Из своей комнаты на шум вышел отец, и, стоя незамеченным в проеме, слышал все, что говорила его жена. О, это была жестокая правда, отрицать или скрывать которую дальше не имело смысла. Они, дожившие до седин мужчина и женщина, никогда не были друг для друга близкими людьми. Казалось, это была случайность – что они встретились, женились, родили ребенка. Они жили, как механические куклы, делали то, что должны были делать, из года в год, повторяя положенные условиями принятой игры действия: совместные завтраки, на выходные – в зоопарк или цирк, летом – в отпуск на побережье. Они так и не научились быть частью друг друга. Не научились понимать, жалеть, ценить. Не научились быть нужными друг другу. В них так и не появилось надобности в искреннем общении, какое бывает только между по-настоящему любящими людьми. Они так и не оценили и не поняли того, что такое семья и для чего она дана. Они считали это ошибкой, которую невозможно исправить. И просто жили. Просто интеллигентно терпели друг друга…
- Мама, если ты знала, что это сделает тебя несчастной, зачем ты меня родила? – только и смогла сказать Ирина.
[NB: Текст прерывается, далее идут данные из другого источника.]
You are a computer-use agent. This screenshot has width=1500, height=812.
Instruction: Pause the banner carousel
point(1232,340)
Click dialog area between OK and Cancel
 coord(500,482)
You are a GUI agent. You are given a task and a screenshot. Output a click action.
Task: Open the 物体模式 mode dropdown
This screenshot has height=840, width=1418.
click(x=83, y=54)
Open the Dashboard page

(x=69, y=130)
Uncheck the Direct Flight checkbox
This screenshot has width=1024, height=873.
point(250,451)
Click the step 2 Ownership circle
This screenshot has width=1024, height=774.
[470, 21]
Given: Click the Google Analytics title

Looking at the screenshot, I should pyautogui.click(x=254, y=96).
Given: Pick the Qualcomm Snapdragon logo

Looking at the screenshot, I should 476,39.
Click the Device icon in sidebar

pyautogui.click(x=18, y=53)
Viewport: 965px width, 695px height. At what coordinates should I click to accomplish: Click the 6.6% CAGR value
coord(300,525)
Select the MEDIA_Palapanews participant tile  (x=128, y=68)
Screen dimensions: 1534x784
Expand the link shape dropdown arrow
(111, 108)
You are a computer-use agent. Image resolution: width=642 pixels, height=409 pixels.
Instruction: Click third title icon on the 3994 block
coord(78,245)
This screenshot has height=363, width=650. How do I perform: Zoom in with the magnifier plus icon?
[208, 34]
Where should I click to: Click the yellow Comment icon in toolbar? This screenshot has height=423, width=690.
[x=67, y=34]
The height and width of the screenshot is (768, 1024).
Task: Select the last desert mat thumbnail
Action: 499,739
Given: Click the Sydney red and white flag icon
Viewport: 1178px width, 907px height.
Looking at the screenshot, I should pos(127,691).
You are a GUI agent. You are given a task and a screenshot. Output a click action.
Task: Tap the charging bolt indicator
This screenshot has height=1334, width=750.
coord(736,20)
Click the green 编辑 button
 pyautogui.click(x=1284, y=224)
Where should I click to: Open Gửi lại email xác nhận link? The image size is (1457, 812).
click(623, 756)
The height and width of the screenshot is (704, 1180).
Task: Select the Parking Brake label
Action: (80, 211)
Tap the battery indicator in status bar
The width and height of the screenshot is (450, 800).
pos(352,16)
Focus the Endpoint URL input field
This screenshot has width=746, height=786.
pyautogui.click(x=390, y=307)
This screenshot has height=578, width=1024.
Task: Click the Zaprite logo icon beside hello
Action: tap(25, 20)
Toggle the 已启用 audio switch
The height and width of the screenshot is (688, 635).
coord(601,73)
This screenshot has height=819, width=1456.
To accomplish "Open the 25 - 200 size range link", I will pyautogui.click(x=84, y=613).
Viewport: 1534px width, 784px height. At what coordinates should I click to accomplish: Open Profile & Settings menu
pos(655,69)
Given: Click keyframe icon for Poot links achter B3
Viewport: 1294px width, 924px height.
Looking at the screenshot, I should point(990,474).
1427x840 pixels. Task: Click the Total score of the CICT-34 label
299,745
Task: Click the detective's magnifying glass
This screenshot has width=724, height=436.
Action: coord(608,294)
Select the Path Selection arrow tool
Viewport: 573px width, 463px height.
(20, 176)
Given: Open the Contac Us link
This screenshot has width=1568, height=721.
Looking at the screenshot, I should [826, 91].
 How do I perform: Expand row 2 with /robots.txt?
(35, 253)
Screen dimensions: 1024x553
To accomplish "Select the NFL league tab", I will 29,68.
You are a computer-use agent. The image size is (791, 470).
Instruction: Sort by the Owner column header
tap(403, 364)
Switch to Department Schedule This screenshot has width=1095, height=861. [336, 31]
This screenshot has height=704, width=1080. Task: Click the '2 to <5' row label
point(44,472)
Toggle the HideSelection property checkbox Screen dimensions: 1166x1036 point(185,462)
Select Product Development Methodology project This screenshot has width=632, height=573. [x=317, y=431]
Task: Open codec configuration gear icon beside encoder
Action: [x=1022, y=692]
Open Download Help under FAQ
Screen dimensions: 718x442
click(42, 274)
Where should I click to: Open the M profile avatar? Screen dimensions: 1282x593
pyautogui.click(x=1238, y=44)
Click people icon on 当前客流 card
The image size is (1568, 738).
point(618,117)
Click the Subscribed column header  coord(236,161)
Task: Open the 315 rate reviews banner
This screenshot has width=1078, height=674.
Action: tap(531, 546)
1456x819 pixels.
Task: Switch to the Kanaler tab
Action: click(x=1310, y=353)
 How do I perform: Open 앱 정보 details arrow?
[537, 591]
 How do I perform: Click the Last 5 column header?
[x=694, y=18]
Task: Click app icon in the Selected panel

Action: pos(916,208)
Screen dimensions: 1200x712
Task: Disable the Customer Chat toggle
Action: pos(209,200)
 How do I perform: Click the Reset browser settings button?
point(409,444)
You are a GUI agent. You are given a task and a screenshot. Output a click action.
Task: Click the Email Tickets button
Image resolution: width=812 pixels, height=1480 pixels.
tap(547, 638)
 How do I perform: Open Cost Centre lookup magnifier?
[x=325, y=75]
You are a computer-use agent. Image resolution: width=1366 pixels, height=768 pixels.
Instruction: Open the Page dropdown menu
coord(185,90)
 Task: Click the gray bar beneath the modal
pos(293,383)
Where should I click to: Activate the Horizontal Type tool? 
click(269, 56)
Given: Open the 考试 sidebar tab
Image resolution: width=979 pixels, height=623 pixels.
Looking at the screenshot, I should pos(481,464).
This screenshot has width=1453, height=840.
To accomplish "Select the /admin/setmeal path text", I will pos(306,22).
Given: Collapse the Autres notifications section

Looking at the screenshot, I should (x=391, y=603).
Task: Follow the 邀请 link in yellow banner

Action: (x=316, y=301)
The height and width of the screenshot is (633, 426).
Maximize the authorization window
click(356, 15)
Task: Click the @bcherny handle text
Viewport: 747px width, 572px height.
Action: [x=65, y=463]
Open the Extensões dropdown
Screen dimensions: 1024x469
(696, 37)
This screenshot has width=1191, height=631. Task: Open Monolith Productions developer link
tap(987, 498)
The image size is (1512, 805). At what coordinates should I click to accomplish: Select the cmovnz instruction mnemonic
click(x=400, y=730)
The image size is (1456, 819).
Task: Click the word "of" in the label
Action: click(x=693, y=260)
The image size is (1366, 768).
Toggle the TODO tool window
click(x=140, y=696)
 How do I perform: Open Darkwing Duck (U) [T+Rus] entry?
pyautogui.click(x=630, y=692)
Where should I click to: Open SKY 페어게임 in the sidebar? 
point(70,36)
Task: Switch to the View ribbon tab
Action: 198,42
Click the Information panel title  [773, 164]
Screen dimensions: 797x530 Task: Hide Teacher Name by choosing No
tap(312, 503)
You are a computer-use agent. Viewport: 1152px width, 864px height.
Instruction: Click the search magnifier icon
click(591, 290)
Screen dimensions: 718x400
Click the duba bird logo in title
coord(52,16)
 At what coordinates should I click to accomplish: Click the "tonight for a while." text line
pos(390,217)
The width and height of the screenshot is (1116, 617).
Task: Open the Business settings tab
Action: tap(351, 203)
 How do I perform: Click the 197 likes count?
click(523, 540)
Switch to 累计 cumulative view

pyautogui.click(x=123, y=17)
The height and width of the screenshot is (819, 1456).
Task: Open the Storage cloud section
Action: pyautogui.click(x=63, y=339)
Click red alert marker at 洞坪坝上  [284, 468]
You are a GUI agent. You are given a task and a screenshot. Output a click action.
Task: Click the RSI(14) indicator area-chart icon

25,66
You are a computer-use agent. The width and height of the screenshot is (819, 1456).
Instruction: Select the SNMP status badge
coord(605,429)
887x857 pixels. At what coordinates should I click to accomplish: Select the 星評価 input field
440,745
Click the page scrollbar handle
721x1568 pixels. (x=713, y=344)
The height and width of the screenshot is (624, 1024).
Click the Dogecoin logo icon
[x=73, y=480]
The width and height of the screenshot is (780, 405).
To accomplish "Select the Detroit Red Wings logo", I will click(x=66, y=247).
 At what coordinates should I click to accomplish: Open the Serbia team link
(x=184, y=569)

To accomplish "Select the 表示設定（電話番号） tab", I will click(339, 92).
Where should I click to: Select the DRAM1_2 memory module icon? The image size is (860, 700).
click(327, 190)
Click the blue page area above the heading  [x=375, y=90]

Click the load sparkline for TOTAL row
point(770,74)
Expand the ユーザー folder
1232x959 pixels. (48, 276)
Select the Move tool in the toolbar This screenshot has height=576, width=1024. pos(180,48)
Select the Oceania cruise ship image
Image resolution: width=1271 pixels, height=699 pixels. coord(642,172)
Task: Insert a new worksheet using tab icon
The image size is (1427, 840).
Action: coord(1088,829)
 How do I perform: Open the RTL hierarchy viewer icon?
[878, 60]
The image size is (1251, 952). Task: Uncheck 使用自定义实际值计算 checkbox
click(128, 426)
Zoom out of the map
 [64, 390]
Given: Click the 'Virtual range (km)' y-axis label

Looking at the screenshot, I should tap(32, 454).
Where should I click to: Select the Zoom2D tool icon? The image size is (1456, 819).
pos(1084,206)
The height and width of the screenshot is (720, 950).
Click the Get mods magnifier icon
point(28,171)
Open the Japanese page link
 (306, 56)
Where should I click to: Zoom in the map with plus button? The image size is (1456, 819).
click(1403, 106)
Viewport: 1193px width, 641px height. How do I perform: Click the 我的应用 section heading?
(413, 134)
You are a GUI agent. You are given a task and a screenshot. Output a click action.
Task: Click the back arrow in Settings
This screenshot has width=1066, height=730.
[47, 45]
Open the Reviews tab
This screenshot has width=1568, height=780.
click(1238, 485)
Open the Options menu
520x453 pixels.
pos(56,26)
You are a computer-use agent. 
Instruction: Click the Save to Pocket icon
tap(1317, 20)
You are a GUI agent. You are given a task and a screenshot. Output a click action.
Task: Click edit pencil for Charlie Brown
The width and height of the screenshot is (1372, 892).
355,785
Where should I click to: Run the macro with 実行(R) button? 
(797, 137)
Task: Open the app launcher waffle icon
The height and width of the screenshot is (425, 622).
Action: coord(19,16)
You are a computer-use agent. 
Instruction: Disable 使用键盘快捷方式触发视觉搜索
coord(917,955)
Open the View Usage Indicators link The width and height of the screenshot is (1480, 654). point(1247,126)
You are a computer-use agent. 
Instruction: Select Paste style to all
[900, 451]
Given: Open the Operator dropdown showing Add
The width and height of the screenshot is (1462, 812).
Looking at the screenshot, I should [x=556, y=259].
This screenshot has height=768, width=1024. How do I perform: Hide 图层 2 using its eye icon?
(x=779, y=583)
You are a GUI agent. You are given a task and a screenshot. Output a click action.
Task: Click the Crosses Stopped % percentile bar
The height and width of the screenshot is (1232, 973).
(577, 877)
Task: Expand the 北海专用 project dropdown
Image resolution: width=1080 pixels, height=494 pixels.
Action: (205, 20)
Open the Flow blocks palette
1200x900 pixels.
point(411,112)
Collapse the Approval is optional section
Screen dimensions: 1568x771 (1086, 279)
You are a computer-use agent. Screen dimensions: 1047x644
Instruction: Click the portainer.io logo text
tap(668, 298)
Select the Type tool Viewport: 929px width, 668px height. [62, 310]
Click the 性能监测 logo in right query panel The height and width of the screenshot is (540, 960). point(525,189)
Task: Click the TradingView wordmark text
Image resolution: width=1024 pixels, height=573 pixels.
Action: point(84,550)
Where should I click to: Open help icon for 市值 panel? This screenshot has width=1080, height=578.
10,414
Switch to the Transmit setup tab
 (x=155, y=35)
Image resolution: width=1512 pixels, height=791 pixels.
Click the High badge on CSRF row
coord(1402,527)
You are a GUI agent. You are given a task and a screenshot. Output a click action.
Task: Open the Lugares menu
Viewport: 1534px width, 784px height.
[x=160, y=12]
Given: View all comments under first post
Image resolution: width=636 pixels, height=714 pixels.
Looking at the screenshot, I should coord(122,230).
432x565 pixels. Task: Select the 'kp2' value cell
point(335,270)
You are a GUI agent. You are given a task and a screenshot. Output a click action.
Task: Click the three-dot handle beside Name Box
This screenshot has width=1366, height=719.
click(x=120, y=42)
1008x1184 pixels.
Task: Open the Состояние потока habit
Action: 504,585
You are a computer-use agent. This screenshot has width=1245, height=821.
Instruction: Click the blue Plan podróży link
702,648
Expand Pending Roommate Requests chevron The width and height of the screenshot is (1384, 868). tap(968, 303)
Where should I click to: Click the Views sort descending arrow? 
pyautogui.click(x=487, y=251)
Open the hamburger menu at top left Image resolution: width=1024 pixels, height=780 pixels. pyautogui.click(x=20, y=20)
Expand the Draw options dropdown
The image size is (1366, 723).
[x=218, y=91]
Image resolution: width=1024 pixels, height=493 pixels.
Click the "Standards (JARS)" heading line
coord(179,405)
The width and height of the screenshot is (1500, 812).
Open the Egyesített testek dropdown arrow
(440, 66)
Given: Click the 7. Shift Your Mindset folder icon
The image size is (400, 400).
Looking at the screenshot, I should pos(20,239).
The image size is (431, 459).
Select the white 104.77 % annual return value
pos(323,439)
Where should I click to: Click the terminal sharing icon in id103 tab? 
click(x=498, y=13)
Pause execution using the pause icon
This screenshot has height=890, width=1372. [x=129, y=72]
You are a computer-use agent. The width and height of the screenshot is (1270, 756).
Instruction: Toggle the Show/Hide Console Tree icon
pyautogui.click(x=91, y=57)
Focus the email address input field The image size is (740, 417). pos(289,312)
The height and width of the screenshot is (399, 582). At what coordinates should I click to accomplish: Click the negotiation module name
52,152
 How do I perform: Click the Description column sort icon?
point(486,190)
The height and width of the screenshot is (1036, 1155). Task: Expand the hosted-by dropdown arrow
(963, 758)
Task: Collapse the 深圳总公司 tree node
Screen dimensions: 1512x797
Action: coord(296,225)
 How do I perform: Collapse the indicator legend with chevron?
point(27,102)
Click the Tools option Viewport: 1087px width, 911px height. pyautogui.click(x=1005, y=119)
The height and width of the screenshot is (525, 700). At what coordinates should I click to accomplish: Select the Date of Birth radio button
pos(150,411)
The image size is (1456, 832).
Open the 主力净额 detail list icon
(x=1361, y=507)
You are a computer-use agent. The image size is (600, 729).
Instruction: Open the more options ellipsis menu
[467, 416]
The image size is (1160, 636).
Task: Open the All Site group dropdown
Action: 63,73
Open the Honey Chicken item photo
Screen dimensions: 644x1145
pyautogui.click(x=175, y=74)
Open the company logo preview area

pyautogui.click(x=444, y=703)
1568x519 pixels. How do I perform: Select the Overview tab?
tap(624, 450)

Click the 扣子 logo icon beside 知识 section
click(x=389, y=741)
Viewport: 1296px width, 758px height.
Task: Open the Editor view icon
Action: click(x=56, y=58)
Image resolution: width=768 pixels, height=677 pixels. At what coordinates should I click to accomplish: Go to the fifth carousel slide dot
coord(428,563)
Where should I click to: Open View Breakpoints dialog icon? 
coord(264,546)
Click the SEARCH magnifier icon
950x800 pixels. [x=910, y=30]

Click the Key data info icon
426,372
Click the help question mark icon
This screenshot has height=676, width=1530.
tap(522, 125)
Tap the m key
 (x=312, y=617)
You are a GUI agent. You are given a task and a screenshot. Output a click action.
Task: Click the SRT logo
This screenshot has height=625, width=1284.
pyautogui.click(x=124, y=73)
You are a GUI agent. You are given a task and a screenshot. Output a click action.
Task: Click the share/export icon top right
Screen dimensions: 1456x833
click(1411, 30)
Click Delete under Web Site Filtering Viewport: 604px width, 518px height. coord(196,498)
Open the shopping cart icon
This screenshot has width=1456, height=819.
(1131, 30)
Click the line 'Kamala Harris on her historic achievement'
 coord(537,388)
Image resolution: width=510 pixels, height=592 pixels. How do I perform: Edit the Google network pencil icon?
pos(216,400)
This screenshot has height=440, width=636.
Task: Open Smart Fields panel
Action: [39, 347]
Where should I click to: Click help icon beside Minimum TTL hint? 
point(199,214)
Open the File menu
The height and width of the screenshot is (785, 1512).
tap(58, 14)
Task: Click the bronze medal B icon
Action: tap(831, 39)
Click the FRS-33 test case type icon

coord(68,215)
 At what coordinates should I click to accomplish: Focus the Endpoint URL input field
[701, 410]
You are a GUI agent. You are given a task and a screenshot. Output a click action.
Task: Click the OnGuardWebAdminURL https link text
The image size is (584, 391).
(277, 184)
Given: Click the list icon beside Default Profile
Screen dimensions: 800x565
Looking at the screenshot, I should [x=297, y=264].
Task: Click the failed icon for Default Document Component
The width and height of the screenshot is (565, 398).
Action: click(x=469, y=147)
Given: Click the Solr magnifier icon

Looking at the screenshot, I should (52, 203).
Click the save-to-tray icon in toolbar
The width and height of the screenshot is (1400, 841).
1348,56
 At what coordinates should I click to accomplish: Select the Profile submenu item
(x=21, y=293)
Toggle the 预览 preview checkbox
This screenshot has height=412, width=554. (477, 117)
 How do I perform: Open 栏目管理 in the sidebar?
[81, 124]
Назавтра было обычное утро. Как ни в чем не бывало, мать накрыла завтрак. Отец пил чай и читал вчерашнюю газету. Никто ничего не говорил, каждый молчал о своем. Ирина смотрела на своих постаревших родителей, будто только сейчас ощутила их возраст и безвозвратно ушедшее время.
«Если бы меня не было, сумели бы они прожить другую жизнь?» – думала она.
У мамы было такое же отрешенное и спокойное лицо, как и всегда. Отец так же невозмутимо ел свою традиционную кашу. Но самое страшное – никто из них не испытывал ни малейшего угрызения совести за вчерашний приступ откровения. Никто не думал ни у кого просить прощения, да и кому это было нужно?
Ирина твердо решила, что никогда не позволит себе совершить такого ужасного поступка по отношению к своим детям. Нет, не так. Она никогда не допустит такого ужасного поступка по отношению к себе. Лучше жить одной, чем вот так – как эти несчастные родные люди. Ирина все еще не могла забыть того, что мать, всю жизнь игравшая роль примерной жены, уважающей своего мужа, не постеснялась несколько раз громогласно назвать его старым олухом… а он – промолчал, не возмутился и не обиделся. Ему было все равно…
Отец умер через три года. Мать замкнулась и перестала выходить из дома. Ирина завела себе сразу четырех щенков, чтобы дом был наполнен живыми голосами, иначе в нем можно было просто сойти с ума от тишины. И от ощущения собственной ненужности в этой большой и просторной квартире, в которой всегда было тихо, как в читальном зале центральной библиотеки...
Она много времени проводит на работе, ее уважают коллеги и ценят ученики. И самое главное – ее искренне и по-настоящему любят ее четыре пекинеса.